The genitofemoral nerve or its branches (genital or femoral branches) can be entrapped anywhere throughout its course. Direct nerve injury occurs most commonly as a complication of lower abdominal surgery.
Anatomy
The genitofemoral nerve arises from the L1 and L2 ventral primary rami, which fuse in the psoas muscle. The nerve then pierces the anterior surface of the psoas major muscle at the level of L3-4 and descends on the fascial surface of the psoas major muscle past the ureter.
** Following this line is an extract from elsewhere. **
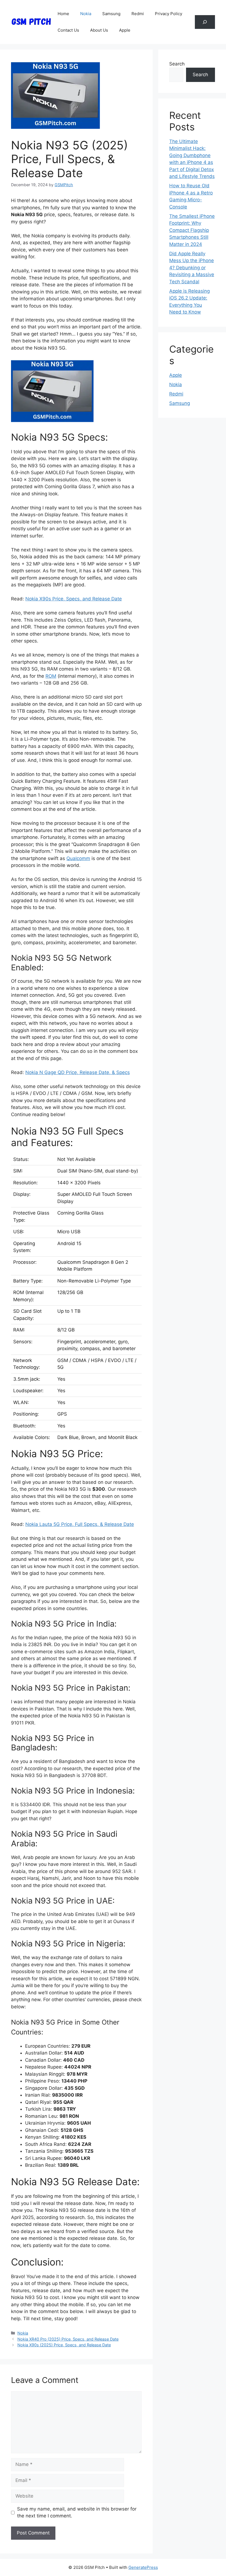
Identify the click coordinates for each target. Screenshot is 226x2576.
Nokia (85, 13)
It then splits into the genital and femoral branches near the inguinal ligament.
The genital branch continues along the psoas major to the deep inguinal ring and enters the inguinal canal. It supplies the cremaster muscle, spermatic cord, scrotum, and adjacent thigh in males. In females, it travels with the round ligament of the uterus and provides cutaneous sensation to the labia majora and adjacent thigh.
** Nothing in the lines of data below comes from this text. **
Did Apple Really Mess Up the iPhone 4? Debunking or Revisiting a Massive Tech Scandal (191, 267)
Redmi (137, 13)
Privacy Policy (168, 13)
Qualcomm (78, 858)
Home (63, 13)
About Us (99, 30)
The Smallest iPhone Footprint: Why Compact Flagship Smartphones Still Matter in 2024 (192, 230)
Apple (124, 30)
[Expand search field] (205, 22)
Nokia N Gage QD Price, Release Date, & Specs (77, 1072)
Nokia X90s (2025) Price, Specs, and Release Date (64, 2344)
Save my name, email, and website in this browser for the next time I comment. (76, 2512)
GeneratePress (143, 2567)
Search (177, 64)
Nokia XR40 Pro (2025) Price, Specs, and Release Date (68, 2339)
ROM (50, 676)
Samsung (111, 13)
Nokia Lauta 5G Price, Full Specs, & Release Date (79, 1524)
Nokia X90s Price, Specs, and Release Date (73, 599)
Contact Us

The femoral branch lies lateral to the genital on the psoas major and travels lateral to the femoral artery and posterior to the inguinal ligament to enter the proximal thigh. There, it pierces the sartorius muscle distal to the inguinal ligament and supplies the proximal portion of the thigh about the femoral triangle just lateral to the skin that is innervated by the ilioinguinal nerve.
Aetiology
Direct nerve injury may result from hernia repair, appendectomy, biopsies, and cesarean delivery. Indirect injury may also result from trauma to the posterior abdominal wall e.g. pregnancy, retroperitoneal hematoma. Fortunately, injury to this nerve is rare, even with open herniorrhaphy.
Symptoms
Injury to the femoral branch causes hypoesthesia over the anterior thigh below the inguinal ligament, which is how it is distinguished from the iliohypogastric and ilioinguinal nerve. Groin pain is a common presentation of neuralgia from nerve injury or entrapment. The pain may be worse with internal or external rotation of the hip, prolonged walking, or even with light touch. Differential diagnoses include injury to the ilioinguinal nerve as well as L1-2 radiculopathies. Some anatomic overlap may exist with the supply of the ilioinguinal and genitofemoral nerves, which makes the diagnosis somewhat difficult to establish.
Unfortunately, no reliable electrodiagnostic test exists that can be used for diagnosis of injury to this nerve. Diagnosis typically is made using anesthetic nerve blocks: injection of the ilioinguinal and iliohypogastric nerves anteriorly should leave the pain or abnormal sensation unchanged. Then a block of the L1 and L2 roots should result in relief. This should help to determine the diagnosis and to prevent unnecessary surgical exploration of an uninjured nerve.
Treatment
The above-mentioned blocks are diagnostic and therapeutic. Avoidance of aggravating activities should be emphasized. Membrane stabilizing medication may help the neuralgia (gabapentin, amitriptyline). Other medications include capsaicin cream, topical lidocaine patches, NSAIDs, or, possibly, tramadol. A trial with a TENS unit may also be beneficial.
If conservative treatment fails, surgical excision of the nerve is the treatment of choice. Some authors describe a transabdominal approach to the nerve (Magee and Lyon) with satisfactory results. The complications of this procedure include hypoesthesia of the scrotum or labium majus and of the skin over the femoral triangle, as well as loss of the cremasteric reflex. This usually will not result in notable morbidity. According to Harms and colleagues, an extraperitoneal approach should result in fewer operative complications.